Task description >>
Write down, word for word, the passage of the forum thread below starting with "## SkiFanE (Apr" and going on through "to go through!).".

Text provided >>
◆ ◆ ◆
Pretty good show last nite , all performances were good a few were really strong . Picking bottom 3 is NOW simply popularity as the talent is decent finally . I'm betting Hollie the little blond goes , but dayum what was PhilPhil thinking last nite with THAT song ?? 

He'll survive BUT MAY be in bottom 3 bcuz of that boring AZZ song


----------



## SkiFanE (Apr 12, 2012)

Warp Daddy said:


> Pretty good show last nite , all performances were good a few were really strong . Picking bottom 3 is NOW simply popularity as the talent is decent finally . I'm betting Hollie the little blond goes , but dayum what was PhilPhil thinking last nite with THAT song ??
> 
> He'll survive BUT MAY be in bottom 3 bcuz of that boring AZZ song



Great group this time around.  Because my 6yo son decided to go hide very well in his closet, then fall asleep...so we couldn't find him and had no idea where he was...so called 911 and had the cops over just as we find him snoozing...I missed a few performances lol (took an hour to get my heart rate back to normal range, it was an awful thing to go through!).
◆ ◆ ◆
Material >>
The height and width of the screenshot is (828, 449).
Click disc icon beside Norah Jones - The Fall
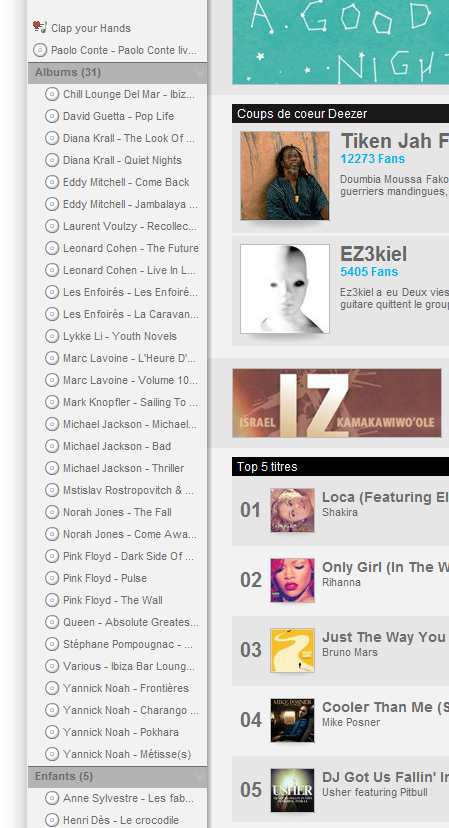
◆ ◆ ◆
Output >>
## SkiFanE (Apr 12, 2012)

Warp Daddy said:


> Pretty good show last nite , all performances were good a few were really strong . Picking bottom 3 is NOW simply popularity as the talent is decent finally . I'm betting Hollie the little blond goes , but dayum what was PhilPhil thinking last nite with THAT song ??
> 
> He'll survive BUT MAY be in bottom 3 bcuz of that boring AZZ song



Great group this time around.  Because my 6yo son decided to go hide very well in his closet, then fall asleep...so we couldn't find him and had no idea where he was...so called 911 and had the cops over just as we find him snoozing...I missed a few performances lol (took an hour to get my heart rate back to normal range, it was an awful thing to go through!).